Leonin Arbiter (Foil)

Price Today: $10
Possible Price: $20

Inexplicably, there were two Hatebears decks in the top eight of Vegas. I’m not exactly clear on how that happened. Nevertheless, here we are. Hatebears has been a permanent fixture in the tier 2.5 bracket of Modern, and this weekend we saw that even mediocre decks can occasionally overperform.

There’s certainly a subset of players that enjoy this strategy, and that will continue to be true so long as you can attempt to tax and needle players out of the game. People were doing this with Maverick in Legacy six years ago, and the strategy is still around and kicking today.

Leonin Arbiter is a permanent fixture in Modern D&T, and while normally I wouldn’t be keen on cards from a semi-niche strategy like this, Arbiter has now gone quite awhile without a reprint, and I wouldn’t say Wizards is gunning to print him again. He could show up in Iconic Masters or Masters 25 of course, but it would be one of those “well I guess” reprints, rather than a “we need to put this somewhere.”

There are a few foils at $10, and putting two copies into the top of Vegas is likely to inspire more people to move into the deck, as it’s a sort of validation of the strategy’s competency and competitiveness. I’m not sure that’s true, mind you, but it will read that way to some. In any case, $10 for foil staple in a tier two-ish deck that’s now pushing seven years old isn’t a bad pickup. Sales of just a few playsets would put this firmly in the $20 range.


Dictate of Kruphix (Game Day)

Price Today: $4
Possible Price: $12

I’d say there were two exciting things to see in the Modern GP, and UB Taking Turns was one of them. It was certainly a wild list, with specific quantities that appear to be tested. Does that mean it’s actually a good deck, rather than just someone that got lucky at the wrong tables in Vegas? Maybe. The tools for some sort of turbofog list are basically all there, and it’s a strategy that has been successful in other formats multiple times. Death’s Shadow existed for years without anyone discovering it; the same could be true here.

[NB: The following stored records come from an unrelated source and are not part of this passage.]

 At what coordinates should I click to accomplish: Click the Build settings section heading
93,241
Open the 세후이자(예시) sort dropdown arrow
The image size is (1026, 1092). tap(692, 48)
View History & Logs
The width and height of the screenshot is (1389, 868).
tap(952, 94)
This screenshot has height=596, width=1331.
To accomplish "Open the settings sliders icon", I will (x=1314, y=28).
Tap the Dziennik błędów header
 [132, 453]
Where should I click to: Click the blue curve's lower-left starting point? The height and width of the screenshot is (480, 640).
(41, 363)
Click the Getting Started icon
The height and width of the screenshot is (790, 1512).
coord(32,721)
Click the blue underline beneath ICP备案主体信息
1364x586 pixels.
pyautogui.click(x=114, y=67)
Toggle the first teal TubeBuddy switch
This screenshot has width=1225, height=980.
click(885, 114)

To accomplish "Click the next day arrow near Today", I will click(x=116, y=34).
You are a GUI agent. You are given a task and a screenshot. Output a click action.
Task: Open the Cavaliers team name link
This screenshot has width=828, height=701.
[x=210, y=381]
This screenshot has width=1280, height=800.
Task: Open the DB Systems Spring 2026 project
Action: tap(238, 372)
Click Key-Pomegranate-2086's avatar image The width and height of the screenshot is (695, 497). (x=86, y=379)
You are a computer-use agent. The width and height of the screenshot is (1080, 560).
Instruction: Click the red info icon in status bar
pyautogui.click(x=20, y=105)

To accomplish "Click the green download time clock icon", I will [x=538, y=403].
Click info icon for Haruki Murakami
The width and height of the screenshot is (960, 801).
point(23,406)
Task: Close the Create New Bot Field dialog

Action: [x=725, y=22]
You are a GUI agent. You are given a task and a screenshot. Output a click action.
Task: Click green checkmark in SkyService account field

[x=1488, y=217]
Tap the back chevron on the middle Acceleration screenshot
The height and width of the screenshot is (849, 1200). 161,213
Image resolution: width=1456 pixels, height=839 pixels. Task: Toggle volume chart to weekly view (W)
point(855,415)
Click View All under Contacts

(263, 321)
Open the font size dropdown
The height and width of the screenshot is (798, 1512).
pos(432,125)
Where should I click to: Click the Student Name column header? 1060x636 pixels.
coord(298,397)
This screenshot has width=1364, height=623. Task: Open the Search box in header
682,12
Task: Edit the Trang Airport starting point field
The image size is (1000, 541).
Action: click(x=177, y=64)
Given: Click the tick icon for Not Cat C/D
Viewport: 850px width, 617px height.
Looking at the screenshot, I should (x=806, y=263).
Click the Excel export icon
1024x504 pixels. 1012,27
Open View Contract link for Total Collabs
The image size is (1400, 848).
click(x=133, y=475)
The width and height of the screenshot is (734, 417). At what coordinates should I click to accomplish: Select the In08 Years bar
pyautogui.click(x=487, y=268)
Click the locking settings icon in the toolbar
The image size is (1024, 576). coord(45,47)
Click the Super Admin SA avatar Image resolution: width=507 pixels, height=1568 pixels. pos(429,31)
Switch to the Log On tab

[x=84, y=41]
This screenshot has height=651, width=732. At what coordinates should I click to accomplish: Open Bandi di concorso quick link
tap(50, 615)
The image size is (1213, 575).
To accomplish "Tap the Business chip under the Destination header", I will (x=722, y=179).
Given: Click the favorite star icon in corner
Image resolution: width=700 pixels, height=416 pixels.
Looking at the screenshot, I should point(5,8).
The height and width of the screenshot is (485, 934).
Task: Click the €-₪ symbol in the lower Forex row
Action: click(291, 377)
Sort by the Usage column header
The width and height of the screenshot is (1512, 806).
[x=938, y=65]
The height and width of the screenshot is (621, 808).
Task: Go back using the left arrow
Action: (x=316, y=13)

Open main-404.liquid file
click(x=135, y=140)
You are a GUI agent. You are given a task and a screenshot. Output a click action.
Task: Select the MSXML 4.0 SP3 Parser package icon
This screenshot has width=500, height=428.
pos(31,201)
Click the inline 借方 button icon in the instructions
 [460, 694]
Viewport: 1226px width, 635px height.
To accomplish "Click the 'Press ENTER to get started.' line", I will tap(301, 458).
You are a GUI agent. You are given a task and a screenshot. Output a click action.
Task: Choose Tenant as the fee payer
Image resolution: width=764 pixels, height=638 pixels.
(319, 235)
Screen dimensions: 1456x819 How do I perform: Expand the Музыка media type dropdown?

Whenever a deck like this pops up on the radar, a small rush of players look to pick it up. Time Warp and Temporal Mastery would typically be the cards most poised to jump in price, but there’s suppressing factors. Mastery was just reprinted in MM3, and while it’s been longer for Warp, there are still four printings out there with well over 200 copies available. Part the Waterveil was just printed and has a huge stock. Exhaustion has 1,000 printings. (Although I went looking for 9th Edition foils, and I cannot find a single copy anywhere at any price.) Howling Mine is the same. I figured normal Dictates would be a good place to start, but there are 250 copies on TCG alone. Maybe eventually, but that day is not today, and it’s the type of card Wizards will reprint off-cycle.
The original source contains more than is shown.